What McNary says she learned is to start by having people whom patients trust present the information in digestible formats in places where patients are.
“People do come to me, especially in the muscular dystrophy community, and say, we have so many choices,” she says. “That’s the thing now with some of these rare diseases, we used to have one or two clinical trial options. Now we might have 40 or 50. And how are patients making those decisions? They’re making those decisions by asking people they trust.”
McNary says she and her organization respond by creating an avenue for education, both from patient advocacy organizations that can push the information out to their patients and from people and groups close to patients. She goes to wherever there may be support groups for the patient’s disease state, whether that be with genetic counselors and social workers at hospitals or the patient’s church group.
“When I’m counseling families, I won’t give a recommendation [for clinical trials],” she says. “Your doctor is going to be the best source of that information for you. But I will tell you what questions to ask.”
Questions McNary suggests patients ask before enrollment include:
- What are the plans for compensation or reimbursement through the study?
- What's the schedule of events and where do you have to go and be and for how long?
- What is their plan for after that study is over?
- Is there a bridge program to commercialization?
- Is there an extension program?
- Can you roll over to another related study?
- If you’ve been on placebo, can you then get the drug?
“It’s important to understand the trial design in a way that makes sense for you and your family to know if that trial is going to be the best trial for you,” she says. “So, I always counsel people to ask a lot of questions.”
The process also differs depending on whether the patient is a child or an adult. “Obviously, I used to make decisions for my sons, for Austin and Max, but they’re both over 18 now,” McNary says. “Now I’m bringing the information that I know about a study, and then I’m presenting it to them and I’m letting them know how much support I can provide.
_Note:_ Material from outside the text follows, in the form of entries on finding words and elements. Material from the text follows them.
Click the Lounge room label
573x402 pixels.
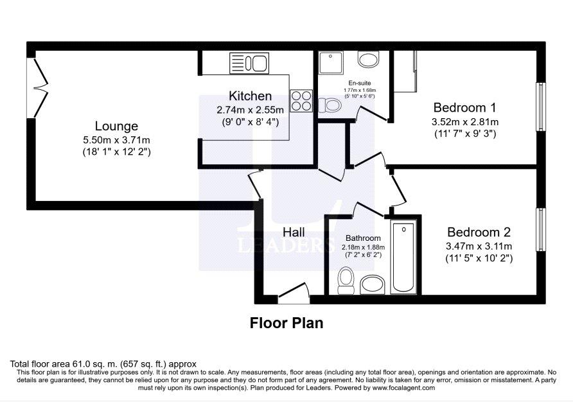coord(116,126)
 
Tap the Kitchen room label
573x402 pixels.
coord(251,96)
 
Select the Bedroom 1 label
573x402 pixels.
coord(465,108)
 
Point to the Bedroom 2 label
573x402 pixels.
coord(479,232)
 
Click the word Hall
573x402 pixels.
coord(294,232)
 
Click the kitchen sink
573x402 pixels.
coord(249,63)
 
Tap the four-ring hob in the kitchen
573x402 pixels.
coord(301,100)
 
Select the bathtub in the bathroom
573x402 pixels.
coord(403,257)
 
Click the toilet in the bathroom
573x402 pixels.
coord(346,281)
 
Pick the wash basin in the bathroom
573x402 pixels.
coord(373,285)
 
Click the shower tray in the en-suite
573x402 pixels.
coord(331,63)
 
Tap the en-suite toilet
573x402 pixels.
coord(330,105)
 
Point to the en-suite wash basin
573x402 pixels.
coord(368,59)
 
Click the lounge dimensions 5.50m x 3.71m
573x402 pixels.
coord(116,140)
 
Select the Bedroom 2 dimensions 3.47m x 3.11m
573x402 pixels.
coord(479,247)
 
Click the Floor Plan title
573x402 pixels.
coord(286,323)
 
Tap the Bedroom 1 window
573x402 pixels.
coord(541,107)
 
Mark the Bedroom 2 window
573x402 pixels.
coord(541,229)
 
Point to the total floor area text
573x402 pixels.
coord(103,364)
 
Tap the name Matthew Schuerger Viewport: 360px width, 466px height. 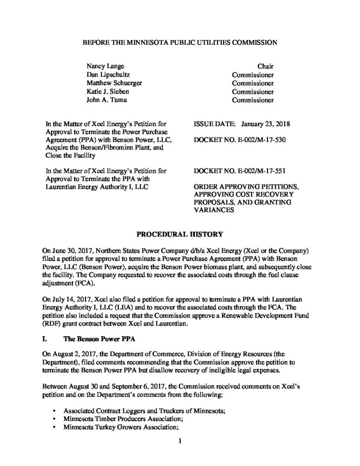tap(112, 83)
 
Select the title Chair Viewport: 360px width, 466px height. tap(265, 66)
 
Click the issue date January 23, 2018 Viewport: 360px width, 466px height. tap(266, 123)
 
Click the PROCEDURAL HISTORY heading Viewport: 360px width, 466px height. tap(180, 234)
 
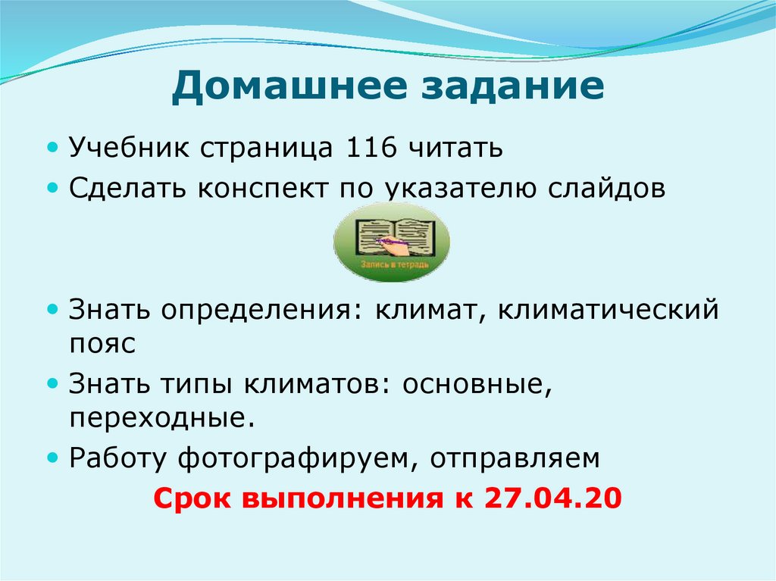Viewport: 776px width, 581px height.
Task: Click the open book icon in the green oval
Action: point(391,237)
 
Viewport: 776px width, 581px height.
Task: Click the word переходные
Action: point(161,418)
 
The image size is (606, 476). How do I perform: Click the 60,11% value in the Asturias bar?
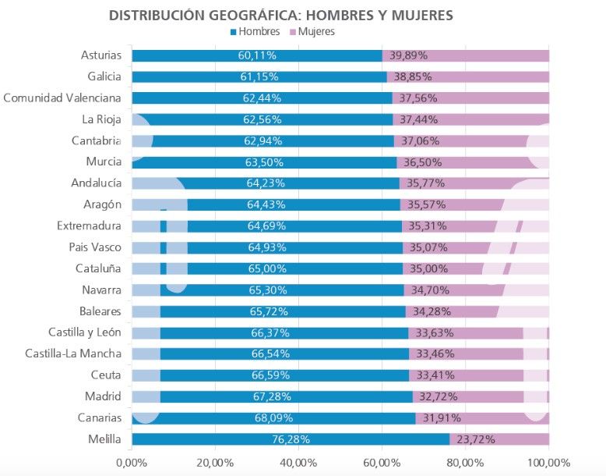tap(257, 56)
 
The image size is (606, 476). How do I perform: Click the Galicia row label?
tap(104, 76)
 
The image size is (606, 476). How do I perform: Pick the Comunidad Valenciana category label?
tap(62, 98)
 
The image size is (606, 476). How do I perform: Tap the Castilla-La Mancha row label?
tap(73, 354)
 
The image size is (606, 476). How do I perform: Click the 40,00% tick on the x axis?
tap(298, 463)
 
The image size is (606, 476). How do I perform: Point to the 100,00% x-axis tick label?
tap(548, 463)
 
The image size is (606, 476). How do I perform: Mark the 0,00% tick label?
tap(131, 463)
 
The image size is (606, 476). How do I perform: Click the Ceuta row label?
tap(107, 375)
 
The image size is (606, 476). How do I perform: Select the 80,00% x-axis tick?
tap(465, 463)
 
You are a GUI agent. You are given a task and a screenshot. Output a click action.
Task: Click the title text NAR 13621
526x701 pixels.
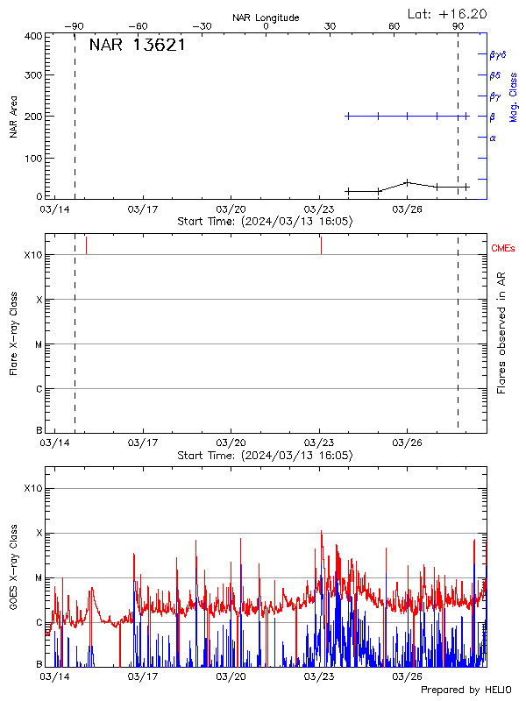(137, 46)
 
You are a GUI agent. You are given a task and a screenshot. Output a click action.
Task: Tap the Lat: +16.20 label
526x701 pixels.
(448, 13)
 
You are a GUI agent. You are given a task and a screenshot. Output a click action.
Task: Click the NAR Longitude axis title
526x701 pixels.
(266, 18)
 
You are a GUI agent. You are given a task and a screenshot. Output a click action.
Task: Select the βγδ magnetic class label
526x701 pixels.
(499, 53)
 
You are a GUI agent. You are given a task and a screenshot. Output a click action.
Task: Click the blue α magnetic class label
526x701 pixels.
(493, 138)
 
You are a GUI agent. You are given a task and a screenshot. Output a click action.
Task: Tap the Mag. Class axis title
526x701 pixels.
(513, 96)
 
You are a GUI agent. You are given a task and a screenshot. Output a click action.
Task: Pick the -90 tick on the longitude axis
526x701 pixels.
(75, 26)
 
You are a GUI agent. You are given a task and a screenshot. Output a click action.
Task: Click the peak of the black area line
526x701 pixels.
(407, 182)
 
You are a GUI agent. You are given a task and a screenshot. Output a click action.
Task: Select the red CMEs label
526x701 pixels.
(503, 249)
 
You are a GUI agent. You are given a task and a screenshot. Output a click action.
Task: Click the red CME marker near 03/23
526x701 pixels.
(321, 244)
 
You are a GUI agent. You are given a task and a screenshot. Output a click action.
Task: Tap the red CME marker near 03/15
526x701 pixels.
(86, 244)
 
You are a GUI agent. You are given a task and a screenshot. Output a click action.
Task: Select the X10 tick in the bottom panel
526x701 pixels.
(32, 488)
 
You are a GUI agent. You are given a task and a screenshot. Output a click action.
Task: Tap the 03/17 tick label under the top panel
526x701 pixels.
(143, 209)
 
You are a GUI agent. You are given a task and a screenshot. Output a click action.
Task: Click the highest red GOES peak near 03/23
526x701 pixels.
(321, 531)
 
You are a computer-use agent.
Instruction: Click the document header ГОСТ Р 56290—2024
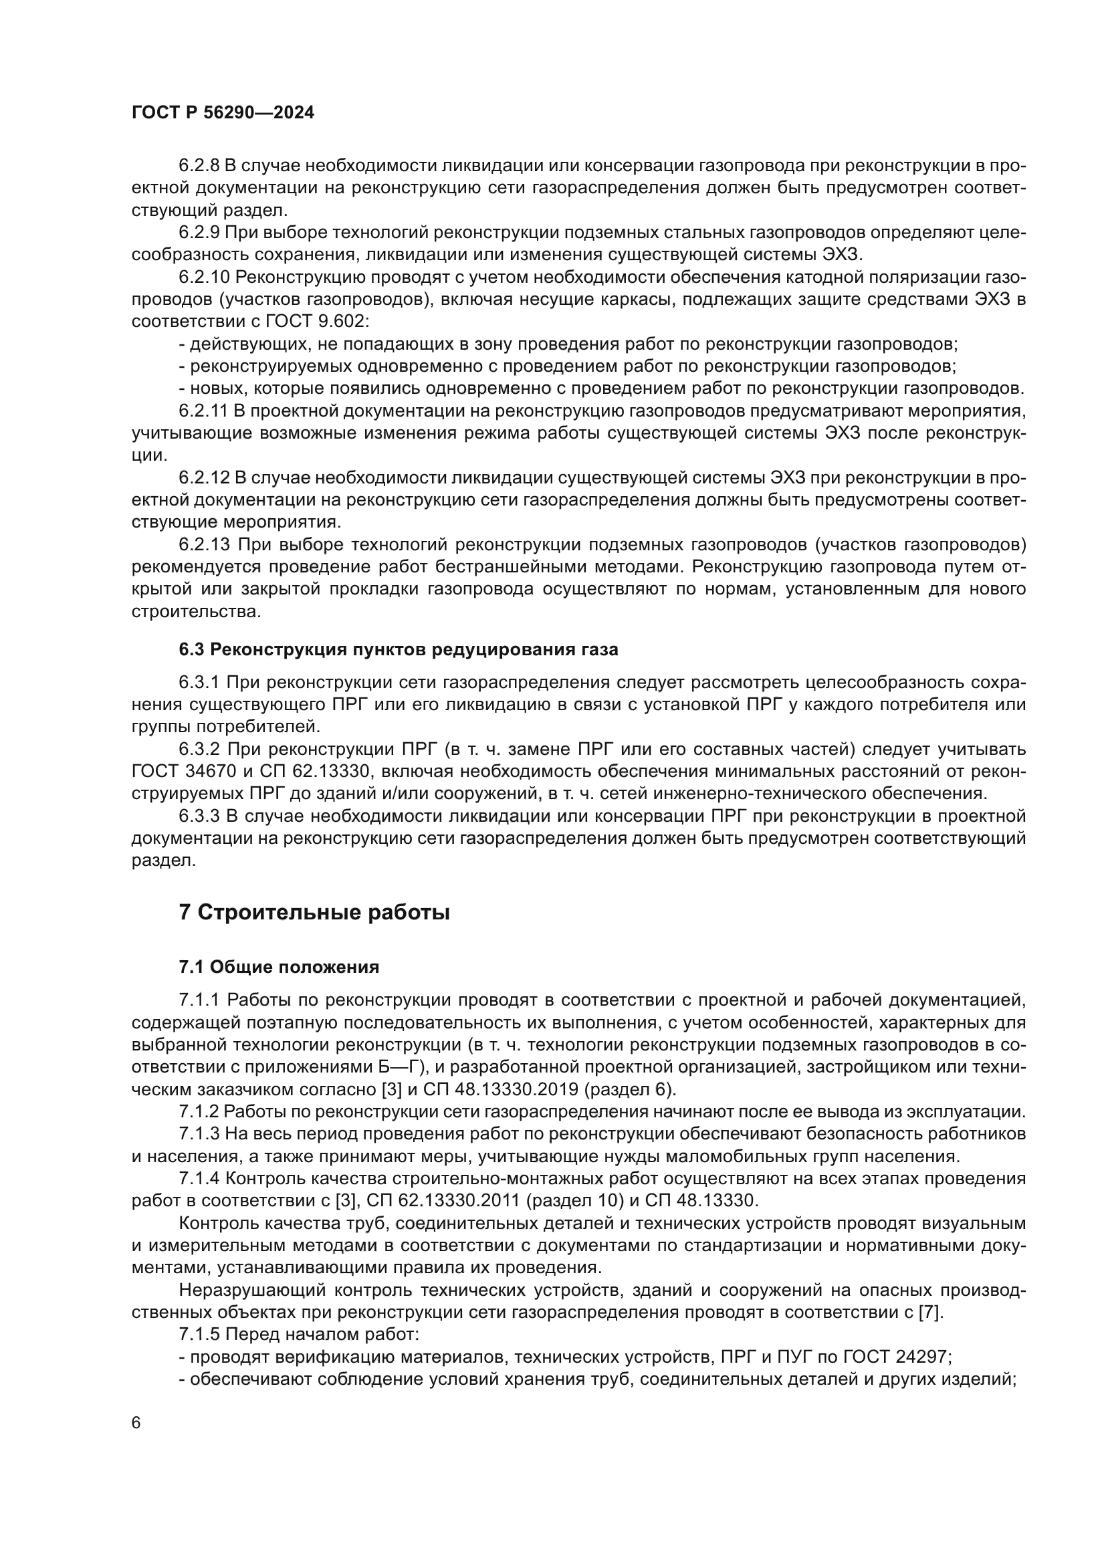pos(223,113)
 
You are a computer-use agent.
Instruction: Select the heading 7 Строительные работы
pos(314,912)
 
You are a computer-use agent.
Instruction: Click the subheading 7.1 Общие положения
pos(280,967)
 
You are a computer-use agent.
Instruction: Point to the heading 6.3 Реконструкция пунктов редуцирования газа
pos(399,649)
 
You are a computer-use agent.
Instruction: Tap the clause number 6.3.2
pos(199,750)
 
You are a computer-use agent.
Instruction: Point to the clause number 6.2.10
pos(205,277)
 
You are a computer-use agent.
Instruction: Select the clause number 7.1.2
pos(199,1112)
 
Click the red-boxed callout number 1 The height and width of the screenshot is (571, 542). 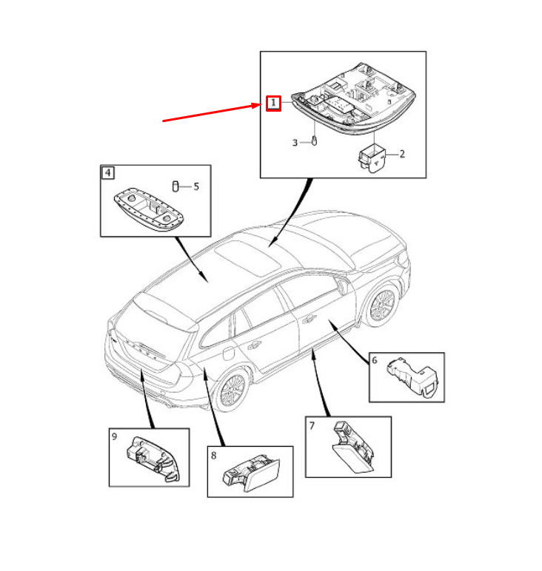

Can I travel with you? Can I help you? Can I do some of the maintenance of the engagement with the doctors and the sites?
“But, ultimately, adults living with rare conditions have a whole other set of things to think about,” she continues. “Do they have a trusted care partner that can accompany them to trial site visits? Is there somebody that they can trust to remind them about appointments or even to administer medications if that's delivered at home? So, we’re entering a whole new world of that space as well.”
In helping patients who aren’t as savvy in negotiating the clinical trials process, Jay says the industry is trying to recruit physicians locally. “Many trials can be handled, at least some parts of the care can be handled, on a local level if the physician is trained and up to speed and expertise and incentivized in some way to provide some of the care locally as well.”